Image and Video Processing and Retrieval Based on Machine Learning and Deep Learning

A special issue of Electronics (ISSN 2079-9292). This special issue belongs to the section "Artificial Intelligence".

Deadline for manuscript submissions: closed (15 August 2024) | Viewed by 2602

Special Issue Editors


E-Mail Website
Guest Editor
Department of Computer Science, Oslo Metropolitan University, N-0130 Oslo, Norway
Interests: AI and machine learning; data science; color and spectral imaging; image processing and analysis; assistive technologies; cloud computing
Special Issues, Collections and Topics in MDPI journals

E-Mail Website
Guest Editor
Department of Information Security and Communication Technology, Norwegian University of Science and Technology, 2815 Gjøvik, Norway
Interests: AI and machine learning; image processing and analysis; information security
Special Issues, Collections and Topics in MDPI journals

Special Issue Information

Dear Colleagues,

Image and video processing and retrieval using machine learning and deep learning constitutes a rapidly growing field of research with numerous applications in areas such as multimedia search, video surveillance, medical imaging, content-based retrieval, and computer vision.

Deep learning methods, including convolutional neural networks (CNNs), autoencoders, transformers, and generative adversarial networks (GANs) have proven to be effective in image and video processing and retrieval tasks.

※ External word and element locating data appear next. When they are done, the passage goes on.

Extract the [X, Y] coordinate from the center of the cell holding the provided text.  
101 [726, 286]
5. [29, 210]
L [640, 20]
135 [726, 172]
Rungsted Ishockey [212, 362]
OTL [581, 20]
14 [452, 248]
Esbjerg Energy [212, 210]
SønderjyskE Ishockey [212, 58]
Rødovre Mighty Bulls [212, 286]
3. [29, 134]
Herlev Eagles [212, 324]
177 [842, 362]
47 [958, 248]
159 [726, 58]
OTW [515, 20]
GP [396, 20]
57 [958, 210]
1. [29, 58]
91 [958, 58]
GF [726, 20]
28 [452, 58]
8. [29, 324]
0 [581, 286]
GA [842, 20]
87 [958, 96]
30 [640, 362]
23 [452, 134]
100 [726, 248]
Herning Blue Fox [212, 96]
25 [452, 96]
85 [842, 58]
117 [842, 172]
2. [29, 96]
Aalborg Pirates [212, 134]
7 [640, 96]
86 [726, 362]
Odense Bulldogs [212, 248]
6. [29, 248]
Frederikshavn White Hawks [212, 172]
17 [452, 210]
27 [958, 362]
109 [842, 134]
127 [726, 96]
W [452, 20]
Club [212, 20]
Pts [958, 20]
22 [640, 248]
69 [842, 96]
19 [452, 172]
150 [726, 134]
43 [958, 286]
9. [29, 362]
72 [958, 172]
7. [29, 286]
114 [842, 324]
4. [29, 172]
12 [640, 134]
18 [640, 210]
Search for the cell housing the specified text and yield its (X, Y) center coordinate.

These techniques can recognize, classify, and generate visual content with high levels of accuracy, leading to the development of powerful algorithms.

Machine learning and deep learning techniques are useful in image and video processing applications such as image and video enhancement, restoration, segmentation, object detection and recognition, image and video classification, and content-based image and video retrieval. They have significant potential for use to improve and automate many aspects of image and video processing, making these important research areas with numerous practical applications.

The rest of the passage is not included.